Gameplanet: How long have you been planning the switch to free-to-play, and when did you start working towards it?
Jeff Hickman: The simplest answer is that it’s been in the back of our head for quite some time. Probably even before launched it was questioned: “We’re going to be subscription, but what if?” It also comes in a lot of different flavours: “Should we be a subscription game with a microtransaction store?”
We’ve had that discussion for years. Is free-to-play the right way, or does subscription still have opportunity in the market? So there were a lot of questions and I don’t think we’d be doing our job right if we didn’t ask those types of questions of ourselves all the time.
The decision was made before we launched to give the subscription model a shot. There are benefits to the subscription model, but we knew even then that we would analyse, see where it took us, what it looked like, and play around.
This is what we always do: we look at the data in the game, the things that we know for sure are truth. How many monsters got killed, how long people play. Then we look at the feedback we get from consumers, whether it’s forum posts or emails or through the game itself. Then we compare the two.
As we did that after launch there were two things that became super-obvious. One was that players really do like our game. When we do surveys, people don’t say they don’t like it, generally. What they do say is things like, “I have a really hard time committing and giving you my credit card, and guaranteeing you a $15 a month subscription.” Or they’ll say, “I don’t mind paying for the game, but sometimes I only play two times a month, sometimes I play 10 times a week. I don’t have any way to give you a little this month and a lot next month.”
So that’s one thing: what is the barrier that we’re putting in front of our players or possible players by charging $15 a month?
Then we asked how often we’re giving players new content. You look at what we’ve done since launch, we’ve done some massive [content] patches. I’ve been working on MMOs for a while, I look at the size of the patches and the content we put out, and no one can look at that [and say we’re not creating enough additional content].
Gameplanet: Has the time passed for subscription-only MMOs?
Hickman: Here’s what I think the problem is: you look at the cadence of our content, we did some really quickly after launch, but then it was two and a half months, then it was three months. The players aren’t just looking at it and asking themselves whether they want to pay for it, but this generation of gamers looks at this month or two in between the content updates and asks itself, “What am I paying for?” We would say, “You’re paying for servers to be able to play the game with friends.” But that doesn’t fly very well with the 18-year-olds of today. They just don’t see it that way, and that’s fine.
So we looked at it that way and we got to about the six month mark, which is a mark we set for ourselves and we said, “You know, we can continue doing what we’re doing, it’s not unsuccessful, it’s just not having exactly the right reaction that we wanted to have. So we made the choice in that moment to commit fully to two things: free-to-play with microtransactions, and more frequent content updates. We’re trying to attack what I see as both the core problems in the way that we’ve attacked it before.

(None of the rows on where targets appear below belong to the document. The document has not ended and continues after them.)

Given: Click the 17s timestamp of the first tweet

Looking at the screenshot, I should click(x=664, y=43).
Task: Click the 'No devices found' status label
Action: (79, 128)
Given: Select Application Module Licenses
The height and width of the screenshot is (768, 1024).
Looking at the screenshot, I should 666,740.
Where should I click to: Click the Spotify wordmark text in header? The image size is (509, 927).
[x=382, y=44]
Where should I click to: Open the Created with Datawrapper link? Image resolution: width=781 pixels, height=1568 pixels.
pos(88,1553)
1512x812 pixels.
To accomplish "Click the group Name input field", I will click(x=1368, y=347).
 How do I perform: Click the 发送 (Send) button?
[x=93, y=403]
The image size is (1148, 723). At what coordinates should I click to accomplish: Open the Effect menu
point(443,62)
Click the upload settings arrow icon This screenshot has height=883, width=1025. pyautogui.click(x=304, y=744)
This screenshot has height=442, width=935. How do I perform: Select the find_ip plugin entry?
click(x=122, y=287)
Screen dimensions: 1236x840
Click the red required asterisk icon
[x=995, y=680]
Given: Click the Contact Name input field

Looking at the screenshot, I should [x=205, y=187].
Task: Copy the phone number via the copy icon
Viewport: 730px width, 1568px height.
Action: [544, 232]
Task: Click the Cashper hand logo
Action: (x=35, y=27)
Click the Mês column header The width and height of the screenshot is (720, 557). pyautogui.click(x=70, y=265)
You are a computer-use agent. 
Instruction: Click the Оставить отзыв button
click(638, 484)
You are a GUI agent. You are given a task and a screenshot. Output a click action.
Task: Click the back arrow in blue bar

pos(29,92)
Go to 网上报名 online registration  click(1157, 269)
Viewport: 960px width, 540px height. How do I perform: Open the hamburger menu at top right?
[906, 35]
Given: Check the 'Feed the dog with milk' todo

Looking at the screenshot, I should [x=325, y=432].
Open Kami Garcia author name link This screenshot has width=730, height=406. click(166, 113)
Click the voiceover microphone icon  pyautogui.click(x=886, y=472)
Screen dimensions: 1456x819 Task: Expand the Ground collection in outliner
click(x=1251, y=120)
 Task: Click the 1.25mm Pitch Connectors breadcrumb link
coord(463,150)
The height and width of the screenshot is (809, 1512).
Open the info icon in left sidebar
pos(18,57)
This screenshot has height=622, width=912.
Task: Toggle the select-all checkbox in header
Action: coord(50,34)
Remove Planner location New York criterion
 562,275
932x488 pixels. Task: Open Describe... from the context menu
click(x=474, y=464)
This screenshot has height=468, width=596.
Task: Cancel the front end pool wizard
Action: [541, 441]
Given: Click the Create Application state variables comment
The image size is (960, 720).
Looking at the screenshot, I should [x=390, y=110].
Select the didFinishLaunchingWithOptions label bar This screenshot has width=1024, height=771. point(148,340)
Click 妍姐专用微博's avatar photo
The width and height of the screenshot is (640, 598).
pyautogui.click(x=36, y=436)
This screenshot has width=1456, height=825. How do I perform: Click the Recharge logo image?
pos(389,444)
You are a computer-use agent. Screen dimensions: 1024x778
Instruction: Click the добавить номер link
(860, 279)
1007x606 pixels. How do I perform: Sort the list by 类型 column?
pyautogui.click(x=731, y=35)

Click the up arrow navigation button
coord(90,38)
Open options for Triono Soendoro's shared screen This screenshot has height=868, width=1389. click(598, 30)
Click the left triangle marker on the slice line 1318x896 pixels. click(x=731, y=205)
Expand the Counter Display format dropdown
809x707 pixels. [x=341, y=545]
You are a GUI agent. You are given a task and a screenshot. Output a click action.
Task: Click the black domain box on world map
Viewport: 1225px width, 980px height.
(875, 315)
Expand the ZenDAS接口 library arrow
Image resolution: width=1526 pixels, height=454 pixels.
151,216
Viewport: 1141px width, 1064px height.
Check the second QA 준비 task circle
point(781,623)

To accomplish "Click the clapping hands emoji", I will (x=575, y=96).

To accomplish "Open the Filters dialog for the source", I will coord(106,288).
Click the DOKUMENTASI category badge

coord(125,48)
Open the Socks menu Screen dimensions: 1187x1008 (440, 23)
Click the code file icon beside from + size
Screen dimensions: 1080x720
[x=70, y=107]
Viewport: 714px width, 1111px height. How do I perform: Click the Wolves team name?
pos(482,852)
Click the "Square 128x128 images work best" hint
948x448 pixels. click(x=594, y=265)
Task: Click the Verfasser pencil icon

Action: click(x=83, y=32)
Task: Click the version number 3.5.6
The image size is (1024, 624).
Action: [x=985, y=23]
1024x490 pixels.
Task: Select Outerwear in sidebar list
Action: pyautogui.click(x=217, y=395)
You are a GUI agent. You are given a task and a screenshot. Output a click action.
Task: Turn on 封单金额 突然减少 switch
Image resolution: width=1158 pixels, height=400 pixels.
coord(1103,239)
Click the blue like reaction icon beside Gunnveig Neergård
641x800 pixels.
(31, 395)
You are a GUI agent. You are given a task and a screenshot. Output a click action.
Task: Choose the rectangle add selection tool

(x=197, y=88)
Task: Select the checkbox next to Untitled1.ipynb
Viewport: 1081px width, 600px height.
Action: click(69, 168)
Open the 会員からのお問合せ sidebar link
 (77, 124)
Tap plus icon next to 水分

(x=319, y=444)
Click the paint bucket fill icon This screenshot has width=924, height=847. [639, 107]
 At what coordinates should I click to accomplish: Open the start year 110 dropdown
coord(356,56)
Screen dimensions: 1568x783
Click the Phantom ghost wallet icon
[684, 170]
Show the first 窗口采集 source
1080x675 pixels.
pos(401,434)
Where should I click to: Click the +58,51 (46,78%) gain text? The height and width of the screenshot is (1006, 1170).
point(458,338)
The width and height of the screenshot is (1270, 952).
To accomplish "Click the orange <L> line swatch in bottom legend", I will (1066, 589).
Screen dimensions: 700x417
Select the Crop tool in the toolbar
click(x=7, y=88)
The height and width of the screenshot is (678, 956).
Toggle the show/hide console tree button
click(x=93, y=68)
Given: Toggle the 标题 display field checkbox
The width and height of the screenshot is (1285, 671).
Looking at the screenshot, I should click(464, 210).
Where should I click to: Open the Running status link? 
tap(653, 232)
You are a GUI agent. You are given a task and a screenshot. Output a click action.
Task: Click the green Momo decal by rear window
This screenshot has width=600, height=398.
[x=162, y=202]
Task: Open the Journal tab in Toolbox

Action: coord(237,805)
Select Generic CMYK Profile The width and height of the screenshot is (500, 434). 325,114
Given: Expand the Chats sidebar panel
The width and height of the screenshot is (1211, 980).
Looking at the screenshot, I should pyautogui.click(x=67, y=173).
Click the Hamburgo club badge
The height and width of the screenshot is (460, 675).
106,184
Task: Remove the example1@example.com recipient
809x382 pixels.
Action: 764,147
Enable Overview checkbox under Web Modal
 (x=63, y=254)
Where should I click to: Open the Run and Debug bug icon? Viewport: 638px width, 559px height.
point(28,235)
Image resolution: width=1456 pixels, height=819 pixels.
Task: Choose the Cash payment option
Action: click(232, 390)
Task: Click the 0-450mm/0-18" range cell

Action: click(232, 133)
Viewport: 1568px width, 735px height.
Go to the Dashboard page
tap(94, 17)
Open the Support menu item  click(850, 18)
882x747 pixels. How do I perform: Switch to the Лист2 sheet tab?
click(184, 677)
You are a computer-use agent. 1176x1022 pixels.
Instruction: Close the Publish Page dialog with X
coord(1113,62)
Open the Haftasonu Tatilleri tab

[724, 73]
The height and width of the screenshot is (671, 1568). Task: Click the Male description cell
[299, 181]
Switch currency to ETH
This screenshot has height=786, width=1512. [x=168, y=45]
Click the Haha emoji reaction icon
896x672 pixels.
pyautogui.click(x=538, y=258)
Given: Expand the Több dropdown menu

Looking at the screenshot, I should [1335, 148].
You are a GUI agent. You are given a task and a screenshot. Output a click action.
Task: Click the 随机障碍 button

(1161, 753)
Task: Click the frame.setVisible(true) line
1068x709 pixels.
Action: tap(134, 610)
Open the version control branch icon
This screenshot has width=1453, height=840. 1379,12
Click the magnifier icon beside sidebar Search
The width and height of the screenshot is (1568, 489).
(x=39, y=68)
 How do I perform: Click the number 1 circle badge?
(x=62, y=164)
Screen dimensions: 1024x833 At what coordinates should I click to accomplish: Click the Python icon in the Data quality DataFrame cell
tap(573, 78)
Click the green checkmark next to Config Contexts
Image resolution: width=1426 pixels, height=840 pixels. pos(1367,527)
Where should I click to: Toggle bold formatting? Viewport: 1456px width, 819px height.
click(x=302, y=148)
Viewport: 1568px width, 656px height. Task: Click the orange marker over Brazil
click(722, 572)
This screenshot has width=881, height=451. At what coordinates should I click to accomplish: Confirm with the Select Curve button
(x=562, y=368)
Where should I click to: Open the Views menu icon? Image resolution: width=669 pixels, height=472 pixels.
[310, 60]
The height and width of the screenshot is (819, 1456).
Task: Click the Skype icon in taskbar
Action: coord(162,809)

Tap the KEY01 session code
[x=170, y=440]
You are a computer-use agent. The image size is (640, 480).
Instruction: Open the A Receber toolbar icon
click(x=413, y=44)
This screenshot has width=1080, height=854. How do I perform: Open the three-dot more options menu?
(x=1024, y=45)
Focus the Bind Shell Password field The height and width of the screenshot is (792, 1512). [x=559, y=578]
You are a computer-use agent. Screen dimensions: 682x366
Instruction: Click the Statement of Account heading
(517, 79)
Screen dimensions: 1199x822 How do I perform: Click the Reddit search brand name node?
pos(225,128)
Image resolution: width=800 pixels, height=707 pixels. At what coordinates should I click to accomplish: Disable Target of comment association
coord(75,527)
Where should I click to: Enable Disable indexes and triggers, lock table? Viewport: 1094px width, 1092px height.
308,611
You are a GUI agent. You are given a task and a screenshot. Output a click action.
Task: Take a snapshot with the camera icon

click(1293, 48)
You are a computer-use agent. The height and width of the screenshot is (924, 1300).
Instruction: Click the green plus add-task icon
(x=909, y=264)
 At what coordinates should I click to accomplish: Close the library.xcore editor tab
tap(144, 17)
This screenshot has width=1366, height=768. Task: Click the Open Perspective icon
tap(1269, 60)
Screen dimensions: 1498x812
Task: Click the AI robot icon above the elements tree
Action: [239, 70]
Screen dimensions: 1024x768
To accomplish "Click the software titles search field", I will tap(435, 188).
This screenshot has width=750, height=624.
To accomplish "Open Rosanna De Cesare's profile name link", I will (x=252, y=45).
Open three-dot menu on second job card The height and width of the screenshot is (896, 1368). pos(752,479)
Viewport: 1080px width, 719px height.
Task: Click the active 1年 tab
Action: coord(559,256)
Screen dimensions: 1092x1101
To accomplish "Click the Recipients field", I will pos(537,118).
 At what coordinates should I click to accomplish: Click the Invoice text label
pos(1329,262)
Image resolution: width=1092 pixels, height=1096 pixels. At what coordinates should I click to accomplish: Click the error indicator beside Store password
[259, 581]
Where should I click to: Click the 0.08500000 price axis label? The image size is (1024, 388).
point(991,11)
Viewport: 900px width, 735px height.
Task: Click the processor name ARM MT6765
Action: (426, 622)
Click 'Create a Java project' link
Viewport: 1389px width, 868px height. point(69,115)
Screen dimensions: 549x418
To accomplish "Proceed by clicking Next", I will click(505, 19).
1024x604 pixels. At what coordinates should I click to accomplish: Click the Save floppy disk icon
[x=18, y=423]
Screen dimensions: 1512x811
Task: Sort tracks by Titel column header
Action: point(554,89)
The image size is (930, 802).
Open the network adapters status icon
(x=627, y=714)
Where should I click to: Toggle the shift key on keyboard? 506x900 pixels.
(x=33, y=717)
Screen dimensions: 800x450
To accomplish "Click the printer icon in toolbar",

Gameplanet: One of the downsides of losing the subscription model is losing a guaranteed income. Does that have an effect on staff headcount, how quickly you’re implementing content, and what content you’re implementing?
Hickman: So first some background: If you look at our expectation, we expect that we’re going to retain most of the subscribers we have, because we have a subscription option. If you look at, historically, the MMOs that have done what we’re planning on doing, like Lord of the Rings Online – they retained the majority of their subscribers when they went free-to-play.
Will we retain the majority? I don’t know, but I know we’re committed to continuing updates for our subscribers. We also feel very strongly that by bringing in the free-to-play players, the opportunity for a significant upside monetarily is there.
So coming at your question sideways: I don’t think that’s going to be a problem for us. It all comes back to being a business: how much are we making? That helps us to staff the team and generate the content. Our plan is to remain stable or grow, not to shrink. We think we can do that. It’s not hubris, we’ve spent months analysing the market and figuring out exactly what we want to do. Who has been successful and why? Who hasn’t, and why? We’re trying to learn as many good things from both of those as we can.
Gameplanet: Has this affected your thinking on future expansions?
Hickman: Absolutely. We’ve completely rethought almost everything about our studio, literally. How the teams are structured, where people sit, what they’re working on and how they’re doing that. Everything from top to bottom – development methodology – team structure. We’ve basically structured the team around the initiatives, and it’s a fairly simple concept, but it wasn’t specifically how we were structured before. Different teams were sharing different things. Now we basically have four main game development teams.
We have a team that’s responsible for periodic content. This is the team that's building our frequent – let’s call it every six weeks – pieces of content. We have a team that’s focused on microtransactions and free-to-play, that’s all they are doing, they are the team that’s going to take us there. Then we have a team that’s called Space, because we believe in space for Star Wars and The Old Republic, it’s an integral part of what we’re doing, and we have some great ideas for the future. Then we have a team basically around continuing our story, and progressing the story for our players. This is where things like [the new planet] Makeb come in.
I think we’re focused in exactly the right way and we’ve made all these changes specifically to get to free-to-play, more frequent updates, and to provide focus to the teams working on these things.